> _Provided information_:
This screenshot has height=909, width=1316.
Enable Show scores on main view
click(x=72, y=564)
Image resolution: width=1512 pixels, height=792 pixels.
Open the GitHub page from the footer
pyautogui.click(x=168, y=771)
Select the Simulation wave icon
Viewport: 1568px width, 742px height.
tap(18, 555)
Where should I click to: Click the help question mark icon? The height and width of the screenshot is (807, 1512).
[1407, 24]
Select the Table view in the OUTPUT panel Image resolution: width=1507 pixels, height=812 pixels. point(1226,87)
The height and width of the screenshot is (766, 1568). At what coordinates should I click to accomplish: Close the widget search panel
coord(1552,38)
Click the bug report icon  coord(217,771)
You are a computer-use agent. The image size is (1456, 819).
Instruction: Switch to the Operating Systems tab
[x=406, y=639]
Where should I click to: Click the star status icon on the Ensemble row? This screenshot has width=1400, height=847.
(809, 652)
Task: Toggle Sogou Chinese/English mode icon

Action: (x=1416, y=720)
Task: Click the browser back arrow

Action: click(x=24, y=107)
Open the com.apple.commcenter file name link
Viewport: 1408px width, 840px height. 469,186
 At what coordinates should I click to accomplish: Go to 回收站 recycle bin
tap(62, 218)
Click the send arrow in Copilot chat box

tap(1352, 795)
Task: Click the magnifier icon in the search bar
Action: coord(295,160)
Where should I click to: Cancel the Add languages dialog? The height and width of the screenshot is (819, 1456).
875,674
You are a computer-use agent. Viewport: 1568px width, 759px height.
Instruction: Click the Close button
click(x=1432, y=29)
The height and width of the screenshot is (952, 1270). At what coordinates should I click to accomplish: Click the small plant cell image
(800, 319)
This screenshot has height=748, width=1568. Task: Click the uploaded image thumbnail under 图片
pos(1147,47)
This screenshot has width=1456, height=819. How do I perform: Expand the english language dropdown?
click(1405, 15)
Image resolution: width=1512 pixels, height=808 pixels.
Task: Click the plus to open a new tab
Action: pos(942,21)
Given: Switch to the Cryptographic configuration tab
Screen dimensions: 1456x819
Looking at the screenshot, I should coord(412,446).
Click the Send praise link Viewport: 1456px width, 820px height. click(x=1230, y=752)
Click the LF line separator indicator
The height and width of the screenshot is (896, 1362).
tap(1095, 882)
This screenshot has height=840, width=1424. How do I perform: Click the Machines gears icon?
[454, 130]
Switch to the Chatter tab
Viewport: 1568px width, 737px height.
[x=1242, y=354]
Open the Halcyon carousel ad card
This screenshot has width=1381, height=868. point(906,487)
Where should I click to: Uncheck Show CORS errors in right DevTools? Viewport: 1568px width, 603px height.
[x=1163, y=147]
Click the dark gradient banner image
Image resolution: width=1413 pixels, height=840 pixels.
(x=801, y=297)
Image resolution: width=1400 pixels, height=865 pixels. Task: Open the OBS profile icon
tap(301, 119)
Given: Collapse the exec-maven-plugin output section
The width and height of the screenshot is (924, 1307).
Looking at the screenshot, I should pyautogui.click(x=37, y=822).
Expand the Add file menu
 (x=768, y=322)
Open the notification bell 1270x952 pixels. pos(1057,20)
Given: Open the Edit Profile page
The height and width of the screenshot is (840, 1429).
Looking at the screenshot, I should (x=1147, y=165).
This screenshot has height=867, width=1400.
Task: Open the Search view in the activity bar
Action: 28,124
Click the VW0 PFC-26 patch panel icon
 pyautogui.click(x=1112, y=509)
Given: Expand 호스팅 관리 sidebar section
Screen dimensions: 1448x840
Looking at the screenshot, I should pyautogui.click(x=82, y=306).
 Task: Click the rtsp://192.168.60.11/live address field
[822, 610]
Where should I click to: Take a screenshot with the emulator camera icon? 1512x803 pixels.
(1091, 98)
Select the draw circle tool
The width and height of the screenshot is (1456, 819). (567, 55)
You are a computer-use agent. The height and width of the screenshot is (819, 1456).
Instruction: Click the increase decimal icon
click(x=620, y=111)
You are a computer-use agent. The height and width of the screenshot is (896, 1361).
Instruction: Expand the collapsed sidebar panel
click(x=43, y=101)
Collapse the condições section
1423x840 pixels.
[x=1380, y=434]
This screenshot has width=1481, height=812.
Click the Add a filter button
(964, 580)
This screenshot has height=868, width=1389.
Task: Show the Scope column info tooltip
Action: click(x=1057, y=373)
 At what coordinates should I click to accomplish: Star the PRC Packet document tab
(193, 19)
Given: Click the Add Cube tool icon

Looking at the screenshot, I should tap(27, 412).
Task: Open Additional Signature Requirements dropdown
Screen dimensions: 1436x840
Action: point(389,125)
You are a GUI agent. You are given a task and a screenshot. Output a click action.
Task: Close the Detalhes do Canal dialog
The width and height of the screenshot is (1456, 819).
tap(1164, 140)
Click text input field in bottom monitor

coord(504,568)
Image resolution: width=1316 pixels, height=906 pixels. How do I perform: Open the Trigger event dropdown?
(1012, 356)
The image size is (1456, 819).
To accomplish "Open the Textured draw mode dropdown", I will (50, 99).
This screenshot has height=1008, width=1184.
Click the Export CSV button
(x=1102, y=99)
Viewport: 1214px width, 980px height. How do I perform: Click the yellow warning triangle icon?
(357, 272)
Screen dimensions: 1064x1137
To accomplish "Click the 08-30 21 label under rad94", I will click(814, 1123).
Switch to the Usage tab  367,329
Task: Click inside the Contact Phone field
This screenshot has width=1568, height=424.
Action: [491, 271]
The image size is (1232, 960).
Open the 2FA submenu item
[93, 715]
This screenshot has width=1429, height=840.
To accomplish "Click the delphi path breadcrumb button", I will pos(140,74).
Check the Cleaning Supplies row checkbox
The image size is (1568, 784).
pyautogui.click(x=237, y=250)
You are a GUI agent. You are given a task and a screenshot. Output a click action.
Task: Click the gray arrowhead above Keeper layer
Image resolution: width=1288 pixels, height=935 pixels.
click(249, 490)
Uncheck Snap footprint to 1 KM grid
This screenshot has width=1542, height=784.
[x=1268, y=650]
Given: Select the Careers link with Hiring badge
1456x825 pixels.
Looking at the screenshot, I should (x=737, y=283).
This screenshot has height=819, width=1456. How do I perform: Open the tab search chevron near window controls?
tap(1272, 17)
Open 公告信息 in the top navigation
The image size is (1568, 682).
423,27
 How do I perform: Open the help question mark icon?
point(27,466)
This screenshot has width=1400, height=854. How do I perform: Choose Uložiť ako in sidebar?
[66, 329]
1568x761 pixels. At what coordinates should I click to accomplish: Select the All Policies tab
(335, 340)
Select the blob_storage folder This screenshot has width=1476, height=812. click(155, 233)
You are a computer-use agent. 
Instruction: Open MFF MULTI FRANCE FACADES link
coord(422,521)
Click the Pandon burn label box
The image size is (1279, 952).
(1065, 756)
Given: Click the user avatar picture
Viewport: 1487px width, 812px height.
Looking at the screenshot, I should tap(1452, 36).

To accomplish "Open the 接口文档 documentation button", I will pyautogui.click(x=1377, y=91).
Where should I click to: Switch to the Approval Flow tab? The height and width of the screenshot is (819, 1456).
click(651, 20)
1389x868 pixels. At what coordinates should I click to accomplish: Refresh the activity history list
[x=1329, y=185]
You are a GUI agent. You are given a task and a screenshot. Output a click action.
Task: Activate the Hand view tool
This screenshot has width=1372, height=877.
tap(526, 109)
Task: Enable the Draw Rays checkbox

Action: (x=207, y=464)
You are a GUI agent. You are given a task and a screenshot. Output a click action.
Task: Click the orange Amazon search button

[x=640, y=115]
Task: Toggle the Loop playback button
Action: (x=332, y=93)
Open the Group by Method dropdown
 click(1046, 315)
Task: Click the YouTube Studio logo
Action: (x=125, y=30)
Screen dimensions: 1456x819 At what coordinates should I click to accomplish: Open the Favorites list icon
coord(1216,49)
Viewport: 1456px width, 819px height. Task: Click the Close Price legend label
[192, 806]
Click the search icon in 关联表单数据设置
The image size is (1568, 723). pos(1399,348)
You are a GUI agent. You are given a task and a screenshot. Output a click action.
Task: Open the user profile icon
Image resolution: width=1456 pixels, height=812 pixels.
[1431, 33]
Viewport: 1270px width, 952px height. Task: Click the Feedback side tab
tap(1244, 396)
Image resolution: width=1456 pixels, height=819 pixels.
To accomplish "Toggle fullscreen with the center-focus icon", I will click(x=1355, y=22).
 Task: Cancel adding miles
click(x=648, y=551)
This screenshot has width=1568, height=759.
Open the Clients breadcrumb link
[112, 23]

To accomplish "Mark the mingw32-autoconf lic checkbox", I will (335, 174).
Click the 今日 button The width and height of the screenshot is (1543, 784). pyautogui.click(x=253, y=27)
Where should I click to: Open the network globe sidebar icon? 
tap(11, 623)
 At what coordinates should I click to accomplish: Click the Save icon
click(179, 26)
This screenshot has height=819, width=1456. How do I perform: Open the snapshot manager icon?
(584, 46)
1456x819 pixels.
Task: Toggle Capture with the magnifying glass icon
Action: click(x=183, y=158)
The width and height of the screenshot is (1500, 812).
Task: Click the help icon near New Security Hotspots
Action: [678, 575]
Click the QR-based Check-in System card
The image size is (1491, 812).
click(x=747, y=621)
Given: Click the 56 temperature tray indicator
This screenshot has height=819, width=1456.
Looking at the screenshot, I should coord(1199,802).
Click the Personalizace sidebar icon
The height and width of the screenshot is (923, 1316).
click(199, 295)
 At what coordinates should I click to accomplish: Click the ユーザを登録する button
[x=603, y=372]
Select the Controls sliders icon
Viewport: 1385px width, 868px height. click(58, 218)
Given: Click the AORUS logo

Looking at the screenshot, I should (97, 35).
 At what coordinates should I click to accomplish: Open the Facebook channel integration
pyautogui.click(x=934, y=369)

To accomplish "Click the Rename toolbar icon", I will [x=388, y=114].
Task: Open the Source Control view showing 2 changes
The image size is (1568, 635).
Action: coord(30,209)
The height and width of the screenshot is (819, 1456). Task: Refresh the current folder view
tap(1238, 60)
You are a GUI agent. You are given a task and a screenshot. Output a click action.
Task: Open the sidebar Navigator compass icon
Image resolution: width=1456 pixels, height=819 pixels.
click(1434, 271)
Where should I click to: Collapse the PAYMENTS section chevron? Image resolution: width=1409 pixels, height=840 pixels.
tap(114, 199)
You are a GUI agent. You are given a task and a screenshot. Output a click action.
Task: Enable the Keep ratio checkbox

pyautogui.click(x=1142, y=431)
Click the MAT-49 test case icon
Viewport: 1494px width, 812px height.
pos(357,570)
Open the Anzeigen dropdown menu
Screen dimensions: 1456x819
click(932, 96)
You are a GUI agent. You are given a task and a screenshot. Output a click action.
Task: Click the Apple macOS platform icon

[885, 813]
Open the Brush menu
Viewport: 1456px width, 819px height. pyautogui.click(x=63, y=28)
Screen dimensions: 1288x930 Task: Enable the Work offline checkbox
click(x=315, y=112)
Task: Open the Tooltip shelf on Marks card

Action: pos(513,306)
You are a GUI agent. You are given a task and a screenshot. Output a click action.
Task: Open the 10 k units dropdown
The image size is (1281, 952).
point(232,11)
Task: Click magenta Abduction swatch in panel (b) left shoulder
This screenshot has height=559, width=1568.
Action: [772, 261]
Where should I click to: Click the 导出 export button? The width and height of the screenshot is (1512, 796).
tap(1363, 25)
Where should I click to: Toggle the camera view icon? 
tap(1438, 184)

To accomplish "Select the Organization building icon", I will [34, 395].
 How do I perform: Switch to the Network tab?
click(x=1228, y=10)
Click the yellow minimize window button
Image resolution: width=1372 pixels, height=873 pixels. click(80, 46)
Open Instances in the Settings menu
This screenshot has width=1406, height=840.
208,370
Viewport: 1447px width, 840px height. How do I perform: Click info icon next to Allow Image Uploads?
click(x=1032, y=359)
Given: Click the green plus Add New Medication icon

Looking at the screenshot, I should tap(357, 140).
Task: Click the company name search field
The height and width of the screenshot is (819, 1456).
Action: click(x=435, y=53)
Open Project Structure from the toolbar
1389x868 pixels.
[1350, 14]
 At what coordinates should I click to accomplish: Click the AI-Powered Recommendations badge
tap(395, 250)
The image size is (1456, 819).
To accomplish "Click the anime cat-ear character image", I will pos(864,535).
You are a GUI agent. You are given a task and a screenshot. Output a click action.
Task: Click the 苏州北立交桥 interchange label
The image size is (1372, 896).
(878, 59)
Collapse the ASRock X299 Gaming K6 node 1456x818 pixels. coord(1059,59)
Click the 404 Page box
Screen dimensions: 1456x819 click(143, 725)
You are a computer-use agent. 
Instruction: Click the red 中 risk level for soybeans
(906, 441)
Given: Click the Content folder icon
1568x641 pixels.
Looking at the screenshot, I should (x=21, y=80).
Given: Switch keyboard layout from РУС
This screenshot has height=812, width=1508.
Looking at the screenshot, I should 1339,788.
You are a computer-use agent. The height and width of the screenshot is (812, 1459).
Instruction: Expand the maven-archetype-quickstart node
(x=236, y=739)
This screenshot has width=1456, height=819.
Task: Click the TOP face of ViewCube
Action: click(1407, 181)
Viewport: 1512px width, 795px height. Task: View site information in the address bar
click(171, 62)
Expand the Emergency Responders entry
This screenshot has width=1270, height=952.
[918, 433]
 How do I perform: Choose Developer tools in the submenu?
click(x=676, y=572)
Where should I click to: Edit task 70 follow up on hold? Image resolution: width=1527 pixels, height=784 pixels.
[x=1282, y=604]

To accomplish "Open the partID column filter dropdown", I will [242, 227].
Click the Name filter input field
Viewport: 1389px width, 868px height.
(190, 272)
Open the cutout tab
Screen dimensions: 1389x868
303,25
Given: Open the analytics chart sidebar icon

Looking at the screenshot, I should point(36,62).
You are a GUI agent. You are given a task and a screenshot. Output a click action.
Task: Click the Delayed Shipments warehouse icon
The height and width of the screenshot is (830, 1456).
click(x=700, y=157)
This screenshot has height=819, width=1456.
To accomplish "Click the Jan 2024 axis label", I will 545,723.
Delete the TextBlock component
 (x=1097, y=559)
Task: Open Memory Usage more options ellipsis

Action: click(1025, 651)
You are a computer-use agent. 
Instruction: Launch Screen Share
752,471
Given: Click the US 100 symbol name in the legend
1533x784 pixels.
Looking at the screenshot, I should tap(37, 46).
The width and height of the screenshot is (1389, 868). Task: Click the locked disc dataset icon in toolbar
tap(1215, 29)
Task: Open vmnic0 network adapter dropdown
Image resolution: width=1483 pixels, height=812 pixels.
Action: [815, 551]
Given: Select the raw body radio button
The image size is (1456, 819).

> _Task statement_: Where a line above includes "user", copy that line.

> _Written answer_:
Given: Click the user avatar picture
Task: Open the user profile icon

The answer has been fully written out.